Task statement: Your response should consist of every line below, reproduced without alteration.

··· Working data

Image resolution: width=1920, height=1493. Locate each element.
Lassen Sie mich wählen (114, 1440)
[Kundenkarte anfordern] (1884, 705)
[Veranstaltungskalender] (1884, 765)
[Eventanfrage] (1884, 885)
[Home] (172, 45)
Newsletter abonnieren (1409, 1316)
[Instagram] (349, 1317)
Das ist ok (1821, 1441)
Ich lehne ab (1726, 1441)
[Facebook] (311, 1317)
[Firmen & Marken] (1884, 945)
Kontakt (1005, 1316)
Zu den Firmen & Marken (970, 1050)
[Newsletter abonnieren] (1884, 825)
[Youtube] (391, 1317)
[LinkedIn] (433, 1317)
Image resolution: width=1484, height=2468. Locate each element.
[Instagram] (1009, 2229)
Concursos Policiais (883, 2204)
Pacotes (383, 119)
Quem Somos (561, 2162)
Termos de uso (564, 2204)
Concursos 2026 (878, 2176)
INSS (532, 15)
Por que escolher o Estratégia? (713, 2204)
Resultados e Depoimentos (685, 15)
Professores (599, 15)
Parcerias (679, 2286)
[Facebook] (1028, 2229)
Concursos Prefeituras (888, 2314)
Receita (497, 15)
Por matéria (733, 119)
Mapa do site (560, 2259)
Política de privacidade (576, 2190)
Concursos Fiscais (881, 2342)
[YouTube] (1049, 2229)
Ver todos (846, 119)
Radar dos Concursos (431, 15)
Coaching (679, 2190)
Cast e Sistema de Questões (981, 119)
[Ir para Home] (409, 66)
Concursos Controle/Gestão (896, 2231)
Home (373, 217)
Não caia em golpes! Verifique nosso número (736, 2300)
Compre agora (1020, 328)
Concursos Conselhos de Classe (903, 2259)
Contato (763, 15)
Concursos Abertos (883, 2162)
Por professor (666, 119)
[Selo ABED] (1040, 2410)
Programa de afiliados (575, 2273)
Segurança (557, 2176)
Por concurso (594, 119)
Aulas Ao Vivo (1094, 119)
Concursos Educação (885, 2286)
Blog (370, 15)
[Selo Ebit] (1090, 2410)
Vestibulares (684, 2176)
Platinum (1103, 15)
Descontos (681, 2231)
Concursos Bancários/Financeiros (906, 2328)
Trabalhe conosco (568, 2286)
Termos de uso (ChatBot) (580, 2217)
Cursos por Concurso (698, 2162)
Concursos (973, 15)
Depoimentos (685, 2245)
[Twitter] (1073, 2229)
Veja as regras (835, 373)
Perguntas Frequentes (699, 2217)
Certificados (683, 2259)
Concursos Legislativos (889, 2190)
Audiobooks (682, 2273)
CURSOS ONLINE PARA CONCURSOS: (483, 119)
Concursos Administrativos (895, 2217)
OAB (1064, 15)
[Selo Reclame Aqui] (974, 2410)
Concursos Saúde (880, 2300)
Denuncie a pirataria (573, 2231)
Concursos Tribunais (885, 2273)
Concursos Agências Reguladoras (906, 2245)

······

Completed task:
Image resolution: width=1920, height=1493. Locate each element.
Lassen Sie mich wählen (114, 1440)
[Kundenkarte anfordern] (1884, 705)
[Veranstaltungskalender] (1884, 765)
[Eventanfrage] (1884, 885)
[Home] (172, 45)
Newsletter abonnieren (1409, 1316)
[Instagram] (349, 1317)
Das ist ok (1821, 1441)
Ich lehne ab (1726, 1441)
[Facebook] (311, 1317)
[Firmen & Marken] (1884, 945)
Kontakt (1005, 1316)
Zu den Firmen & Marken (970, 1050)
[Newsletter abonnieren] (1884, 825)
[Youtube] (391, 1317)
[LinkedIn] (433, 1317)
Image resolution: width=1484, height=2468. Locate each element.
[Instagram] (1009, 2229)
Concursos Policiais (883, 2204)
Pacotes (383, 119)
Quem Somos (561, 2162)
Termos de uso (564, 2204)
Concursos 2026 (878, 2176)
INSS (532, 15)
Por que escolher o Estratégia? (713, 2204)
Resultados e Depoimentos (685, 15)
Professores (599, 15)
Parcerias (679, 2286)
[Facebook] (1028, 2229)
Concursos Prefeituras (888, 2314)
Receita (497, 15)
Por matéria (733, 119)
Mapa do site (560, 2259)
Política de privacidade (576, 2190)
Concursos Fiscais (881, 2342)
[YouTube] (1049, 2229)
Ver todos (846, 119)
Radar dos Concursos (431, 15)
Coaching (679, 2190)
Cast e Sistema de Questões (981, 119)
[Ir para Home] (409, 66)
Concursos Controle/Gestão (896, 2231)
Home (373, 217)
Não caia em golpes! Verifique nosso número (736, 2300)
Compre agora (1020, 328)
Concursos Conselhos de Classe (903, 2259)
Contato (763, 15)
Concursos Abertos (883, 2162)
Por professor (666, 119)
[Selo ABED] (1040, 2410)
Programa de afiliados (575, 2273)
Segurança (557, 2176)
Por concurso (594, 119)
Aulas Ao Vivo (1094, 119)
Concursos Educação (885, 2286)
Blog (370, 15)
[Selo Ebit] (1090, 2410)
Vestibulares (684, 2176)
Platinum (1103, 15)
Descontos (681, 2231)
Concursos Bancários/Financeiros (906, 2328)
Trabalhe conosco (568, 2286)
Termos de uso (ChatBot) (580, 2217)
Cursos por Concurso (698, 2162)
Concursos (973, 15)
Depoimentos (685, 2245)
[Twitter] (1073, 2229)
Veja as regras (835, 373)
Perguntas Frequentes (699, 2217)
Certificados (683, 2259)
Concursos Legislativos (889, 2190)
Audiobooks (682, 2273)
CURSOS ONLINE PARA CONCURSOS: (483, 119)
Concursos Administrativos (895, 2217)
OAB (1064, 15)
[Selo Reclame Aqui] (974, 2410)
Concursos Saúde (880, 2300)
Denuncie a pirataria (573, 2231)
Concursos Tribunais (885, 2273)
Concursos Agências Reguladoras (906, 2245)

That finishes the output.